A la question « Pensez-vous prendre un coach au moins pour le mental ? », Roger a d’abord fait les gros yeux puis a gardé son calme : « A des moments de sa carrière il se peut que l’on ait besoin de ce type de soutien, ce n’est pas mon cas, donc il y aura moi et le terre battue ». Et lui et la terre battue c’est une défaite au second tour face à son compatriote Stanislas Wawrinka. « Concernant coach or not coach, je comprends que Roger soit fatigué, on lui pose la question 1000 fois dans 1000 tournois, cela n’a pas vraiment de sens «  nous a confié Loic Courteau. Et on rejoint Loïc car il faut bien souligner que cette question n’est presque plus d’actualité, que continuer à y voir une solution pour le mal dont souffre Roger est illusoire. Le souci de Roger lui appartient, lui appartient totalement. De plus aujourd’hui Roger jouit encore d’une telle notoriété qu’aucun élément extérieur ne peut lui faire changer d’avis.

En effet, à chacune de ses apparitions, les médias remplissent la salle. A ce sujet, la conférence de presse donnée ce mardi était un vrai moment « federien ». Et un moment federien, c’est tout simple, on voous le décrypte en 5 petits points :

1) Un agent de l’ATP qui lorsque vous vous étendez trop sur la question « mariage » vous fait un grand signe pour vous dire d’arrêter de poser des questions dérangeantes.

2) Un Roger qui avec un regard isole pour quelques semaines un journaliste ayant attaqué sa majesté par une question un peu trop poussée et ce même si cette question est tennistique.

3) Une casquette vissée en permanence sur la tete avec deux lettres RF, où l’on peut lire ce que l’on veut, et surtout le Roi Federer. A ce titre il est intéressant de voir que l’équipementier américain Nilke a lancé la même opération avec Nadal mais sans lettre simplement avec un logo dont il faut chercher les origines en Espagne.

4) Un Roger qui une fois qu’il tourne les talons et qu’il a rempli son job balance un sévère « Next day » à un journaliste lyonnais qui croyait avoir le temps de lui présenter sa future Une de son magazine.

5) Une minute suisse comme celle où Roger nous explique avec un sourire aux lèvres qu’il aime son pays car une star comme lui peut se marier en toute simplciité, sans qu’il n’y ait une fuite dans les médias ni un paparazzi…

Autant dire que pour celui qui était un petit McEnroe sur les courts dans sa jeunesse, tout cela ressemble à une castration.
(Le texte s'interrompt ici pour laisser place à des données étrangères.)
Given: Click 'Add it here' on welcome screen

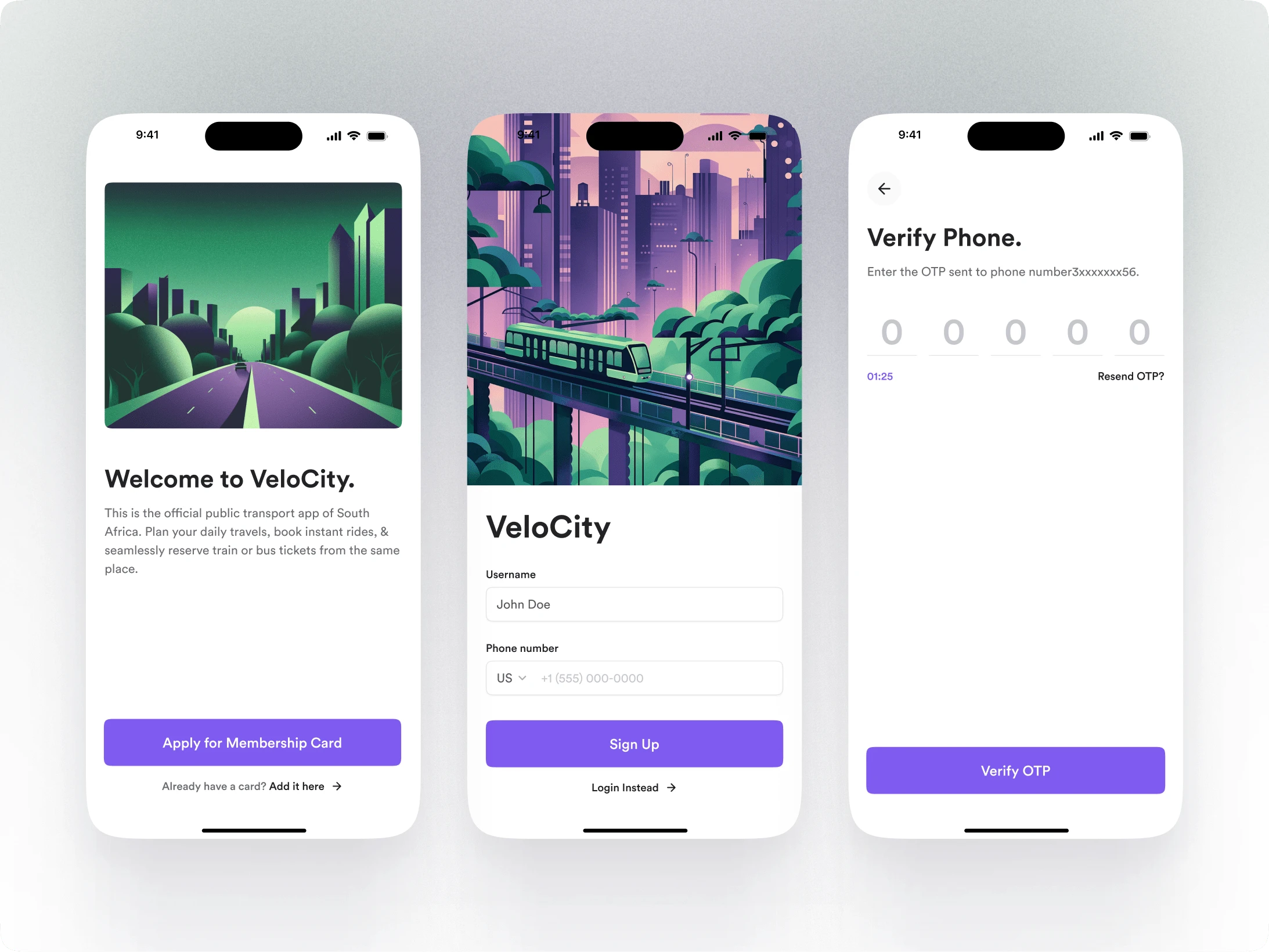Looking at the screenshot, I should coord(296,786).
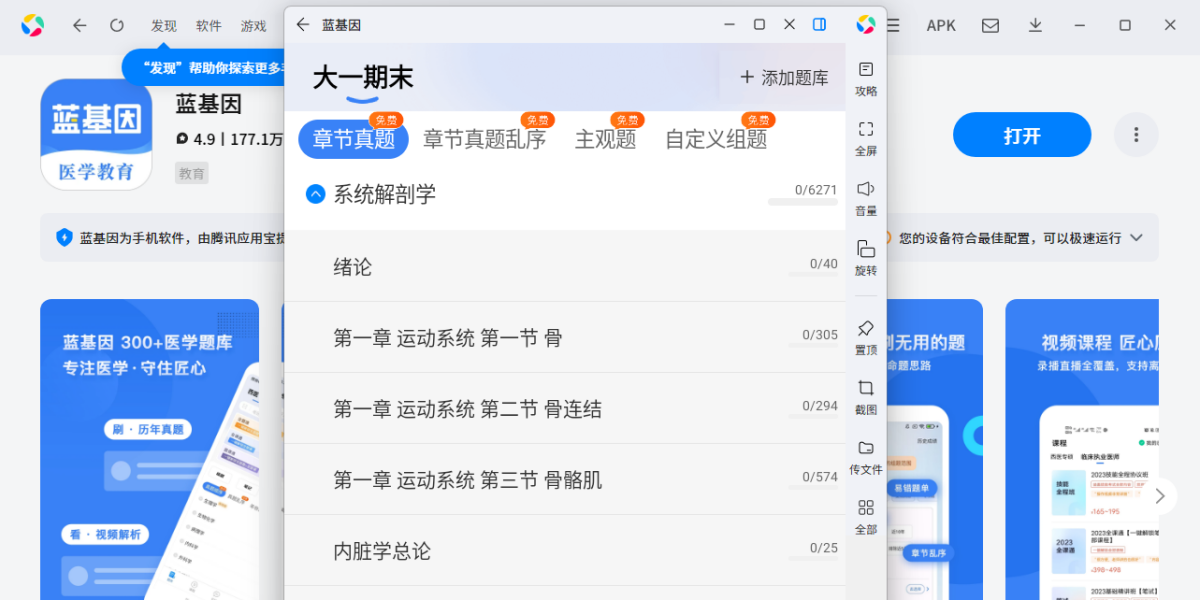The height and width of the screenshot is (600, 1200).
Task: Switch to 章节真题乱序 tab
Action: [484, 140]
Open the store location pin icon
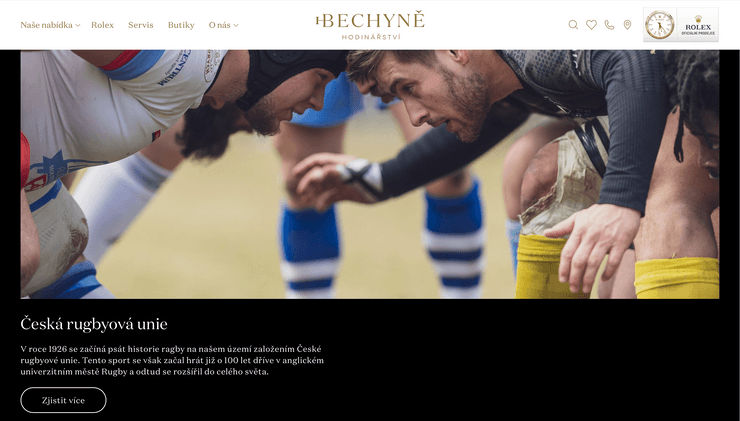Image resolution: width=740 pixels, height=421 pixels. (x=627, y=25)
Et ceux qui ont un peu d’experience, savent que cela ne dure qu’un temps, celui de la désillusion, celui où l’on se met tellement « minable » que l’on décide enfin de faire ressurgir sa vraie personnalité, son moi. Ce moi chez Federer, c’est un égo surdimenssionné, un talent inégalable, et un vrai amour pour un sport qu’il vénère.

Donc ce moi va ressurgir car on est pas un grand champion comme Federer sans être un homme. Plus Roger ira au fond, plus ce moment sera proche. Celui où il ne cassera pas une, mais deux, trois raquettes. Celui où il fera parler ses sens, son génie.

Et là Federer sera à nouveau imbattable. Cela pourra durer un Grand Chelem, peut être deux, voir trois, mais pas beaucoup plus. Ce sera une renaissance, avant de tirer sa révérence, une petite révolution, sa révolution.